* Lesetext
****

In einem rotierenden Universum hat die Relativität der Standorte verschärfte Auswirkungen. Wenn für einen Beobachter ein Ereignis A dem Ereignis B vorausgeht, kann sich das für einen anderen Beobachter genau umgekehrt verhalten. Es ist nicht mehr möglich, von einem eindeutig bestimmbaren Zeitverlauf zu sprechen.

»These structural differences further imply that an objective lapse of time, such as is contained in the intuitive idea of time, is impossible in the R-worlds. [...] Hence summarizing the foregoing considerations one may say that what remains of time in the R-worlds as an objective reality, independent of an observer or other objects of reference, neither defines a linear ordering of the events, nor consists of a one-dimensional system of points, nor can have the character of 'passing by'« (Gödel 1995, S. 251).

Als es nicht gelungen war, Gödel einen Fehler nachzuweisen, aber auch die von Einstein entwickelten Feldgleichungen für eine Allgemeine Relativitätstheorie nicht aufgegeben werden sollten, sind zahlreiche Versuche unternommen worden, mit Zusatz-Bedingungen (consistency constraints) die drohenden Paradoxien einer Zeitreise zu vermeiden (siehe hierzu z.B. Smeenk, Wüthrich, S. 4-7).

Es bleibt die Frage, ob wir in einem rotierenden Universum leben, oder ob dies nur ein theoretisches Modell ist. Bis heute gibt es keinen Nachweis dafür. Im Nachlass von Gödel sind Rechnungen gefunden worden, mit denen er er anhand der »Winkelorientierung der Galaxien [...] herauszubekommen [versuchte], ob die wirkliche Welt, die wir bewohnen, ein rotierendes Gödel-Universum ist« (Yourgrau, S. 215).

****

* Bereitgestellte Daten
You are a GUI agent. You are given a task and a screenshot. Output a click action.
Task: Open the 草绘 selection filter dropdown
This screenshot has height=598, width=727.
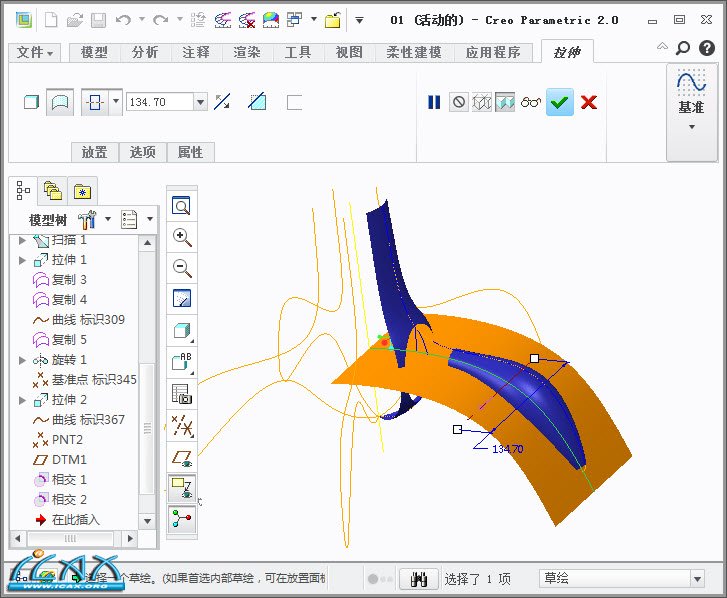coord(697,579)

****

* Arbeitsauftrag 1
Wiederhole aus dem Lesetext den Abschnitt von „Als es nicht“ bis „(Yourgrau, S. 215).“ wortgetreu.
* Arbeitsauftrag 2
Gib den Absatz des Lesetexts, der mit „In einem rotierenden Universum“ beginnt, in kürzerer Form wieder und behalte dabei seine wesentlichen Aussagen bei.

* Musterlösung 1
Als es nicht gelungen war, Gödel einen Fehler nachzuweisen, aber auch die von Einstein entwickelten Feldgleichungen für eine Allgemeine Relativitätstheorie nicht aufgegeben werden sollten, sind zahlreiche Versuche unternommen worden, mit Zusatz-Bedingungen (consistency constraints) die drohenden Paradoxien einer Zeitreise zu vermeiden (siehe hierzu z.B. Smeenk, Wüthrich, S. 4-7).

Es bleibt die Frage, ob wir in einem rotierenden Universum leben, oder ob dies nur ein theoretisches Modell ist. Bis heute gibt es keinen Nachweis dafür. Im Nachlass von Gödel sind Rechnungen gefunden worden, mit denen er er anhand der »Winkelorientierung der Galaxien [...] herauszubekommen [versuchte], ob die wirkliche Welt, die wir bewohnen, ein rotierendes Gödel-Universum ist« (Yourgrau, S. 215).

* Musterlösung 2
In einem rotierenden Universum wirkt sich die Relativität der Standorte verschärft aus: Geht für einen Beobachter Ereignis A dem Ereignis B voraus, kann es für einen anderen umgekehrt sein. Ein eindeutig bestimmbarer Zeitverlauf lässt sich daher nicht mehr angeben.